As instalações atacadas representam abordagens distintas no desenvolvimento de armas nucleares. Para produzir urânio enriquecido, que é fundamental para armas nucleares, o urânio natural, que contém apenas 0,7% do isótopo desejado, deve ser enriquecido.
Esse processo geralmente envolve o uso de centrífugas. Enquanto um reator nuclear requer urânio enriquecido a menos de 5%, para fins bélicos são necessários níveis próximos a 90%.
Para impedir o acesso do Irã ao material físsil necessário para uma bomba atômica, Israel precisa assegurar que Teerã não consiga avançar em nenhuma fase desse processo.
Enriquecimento de Urânio
Embora haja uma insistência na destruição da instalação de enriquecimento em Fordo como uma necessidade imperativa — levando alguns a sugerir que os Estados Unidos deveriam intervir militarmente com bombas específicas — essa afirmação é apenas parcialmente correta.
O ataque à instalação de conversão em Isfahan já provocou um revés significativo no programa nuclear iraniano. Imagens comparativas indicam danos em várias estruturas, embora ainda não se saiba até que ponto a produção de urânio em Isfahan possa continuar.
Adicionalmente, Israel pode falhar em seus objetivos militares se o Irã operar centrífugas em locais secretos ou processar urânio enriquecido para fabricar ogivas nucleares.
Assim, é compreensível que as forças israelenses tenham atacado a fábrica de Karaj e diversas bases militares, incluindo o complexo Parchin, conhecido por ter sido utilizado para testes com detonadores nucleares.
Fordo
A instalação de Fordo é particularmente significativa nesse contexto. Situada dentro de uma montanha, esta instalação é atualmente o único local conhecido onde o Irã pode ainda produzir urânio altamente enriquecido.
Recentemente, os iranianos também estavam enriquecendo urânio a 60% na chamada fábrica piloto em Natanz; porém, essa instalação foi destruída no primeiro dia dos ataques.
Próxima a Natanz há outra instalação maior situada cerca de 40 metros abaixo do solo. Contudo, essa também deve estar comprometida devido aos ataques israelenses às fontes de energia que alimentam essas instalações.
A perda repentina de eletricidade provavelmente causou danos às centrífugas sensíveis nesta planta.
No que parece ser a instalação intacta em Fordo, o Irã poderia obter material físsil suficiente para fabricar sua primeira bomba em questão de dias.
A decisão da liderança iraniana sobre seguir este caminho permanece especulativa.
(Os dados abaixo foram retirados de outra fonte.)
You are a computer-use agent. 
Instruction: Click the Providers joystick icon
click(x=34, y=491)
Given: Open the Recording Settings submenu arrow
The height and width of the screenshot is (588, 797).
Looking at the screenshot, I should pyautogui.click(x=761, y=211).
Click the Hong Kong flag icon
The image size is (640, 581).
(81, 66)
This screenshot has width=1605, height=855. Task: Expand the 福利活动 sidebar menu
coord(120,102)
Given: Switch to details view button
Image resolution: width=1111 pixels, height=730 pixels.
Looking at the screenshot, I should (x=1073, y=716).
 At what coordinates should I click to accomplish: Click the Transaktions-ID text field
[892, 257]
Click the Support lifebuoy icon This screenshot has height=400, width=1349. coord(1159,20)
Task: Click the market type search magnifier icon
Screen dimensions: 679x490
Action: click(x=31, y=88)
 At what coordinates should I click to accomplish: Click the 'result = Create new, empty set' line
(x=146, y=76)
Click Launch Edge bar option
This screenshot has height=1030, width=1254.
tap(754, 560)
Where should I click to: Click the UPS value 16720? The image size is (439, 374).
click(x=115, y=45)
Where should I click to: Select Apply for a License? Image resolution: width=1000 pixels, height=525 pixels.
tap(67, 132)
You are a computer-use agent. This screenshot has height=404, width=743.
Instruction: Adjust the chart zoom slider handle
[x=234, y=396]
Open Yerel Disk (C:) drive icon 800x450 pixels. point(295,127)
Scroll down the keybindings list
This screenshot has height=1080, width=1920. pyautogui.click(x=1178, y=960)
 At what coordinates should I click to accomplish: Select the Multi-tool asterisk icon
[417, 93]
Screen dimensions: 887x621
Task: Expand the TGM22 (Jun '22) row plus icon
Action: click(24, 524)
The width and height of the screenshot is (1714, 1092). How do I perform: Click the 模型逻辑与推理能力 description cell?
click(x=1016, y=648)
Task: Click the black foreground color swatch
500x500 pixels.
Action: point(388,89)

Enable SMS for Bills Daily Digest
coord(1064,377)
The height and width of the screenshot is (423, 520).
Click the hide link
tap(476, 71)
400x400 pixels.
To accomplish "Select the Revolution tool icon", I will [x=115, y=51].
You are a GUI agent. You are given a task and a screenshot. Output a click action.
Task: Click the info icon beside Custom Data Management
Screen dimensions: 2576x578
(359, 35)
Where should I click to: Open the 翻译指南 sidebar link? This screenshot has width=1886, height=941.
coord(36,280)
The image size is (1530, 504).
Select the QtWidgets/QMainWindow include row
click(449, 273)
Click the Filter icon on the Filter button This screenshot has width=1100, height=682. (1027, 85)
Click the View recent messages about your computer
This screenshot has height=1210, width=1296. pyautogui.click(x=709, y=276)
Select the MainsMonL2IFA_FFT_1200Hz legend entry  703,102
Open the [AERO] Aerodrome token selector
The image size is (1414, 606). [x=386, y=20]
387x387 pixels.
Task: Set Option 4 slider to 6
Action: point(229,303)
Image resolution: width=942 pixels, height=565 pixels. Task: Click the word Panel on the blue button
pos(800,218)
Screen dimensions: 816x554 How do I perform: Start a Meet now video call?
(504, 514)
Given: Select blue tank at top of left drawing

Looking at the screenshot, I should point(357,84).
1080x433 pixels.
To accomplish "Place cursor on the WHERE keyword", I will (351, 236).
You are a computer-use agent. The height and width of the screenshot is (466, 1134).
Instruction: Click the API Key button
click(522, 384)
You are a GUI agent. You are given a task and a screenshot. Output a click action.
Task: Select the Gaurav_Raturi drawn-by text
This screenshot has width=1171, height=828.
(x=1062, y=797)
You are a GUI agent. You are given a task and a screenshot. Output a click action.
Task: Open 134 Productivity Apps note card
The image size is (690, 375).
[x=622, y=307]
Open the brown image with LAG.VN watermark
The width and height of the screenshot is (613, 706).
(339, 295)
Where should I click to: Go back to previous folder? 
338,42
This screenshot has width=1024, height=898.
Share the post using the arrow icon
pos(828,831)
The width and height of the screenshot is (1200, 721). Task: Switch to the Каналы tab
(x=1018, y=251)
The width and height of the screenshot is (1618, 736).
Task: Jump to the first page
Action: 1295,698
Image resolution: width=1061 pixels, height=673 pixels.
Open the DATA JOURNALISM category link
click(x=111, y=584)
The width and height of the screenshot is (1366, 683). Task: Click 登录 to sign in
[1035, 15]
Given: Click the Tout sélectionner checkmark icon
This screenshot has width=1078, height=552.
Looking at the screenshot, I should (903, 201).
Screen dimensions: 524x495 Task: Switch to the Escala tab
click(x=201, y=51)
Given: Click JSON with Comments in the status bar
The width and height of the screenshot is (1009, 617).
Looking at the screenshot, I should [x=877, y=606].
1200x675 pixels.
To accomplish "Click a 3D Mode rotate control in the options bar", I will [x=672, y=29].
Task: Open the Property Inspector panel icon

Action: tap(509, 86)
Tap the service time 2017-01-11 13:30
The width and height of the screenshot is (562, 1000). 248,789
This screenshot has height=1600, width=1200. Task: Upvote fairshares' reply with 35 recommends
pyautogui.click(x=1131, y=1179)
Tal ação violaria claramente o Tratado de Não Proliferação Nuclear (TNP), mas sob a ótica iraniana poderia ser vista como uma medida legítima de autodefesa.
Ainda assim, é incerto onde estão os estoques atuais de urânio enriquecido a 60%. No pior cenário, o regime poderia ter movido esses materiais para locais secretos com a intenção de convertê-los em urânio armamentista.
Nesse caso, mesmo um ataque bem-sucedido à instalação em Fordo — seja por uma operação terrestre israelense ou pela intervenção militar dos EUA — pode não ser suficiente para impedir o progresso do programa nuclear iraniano.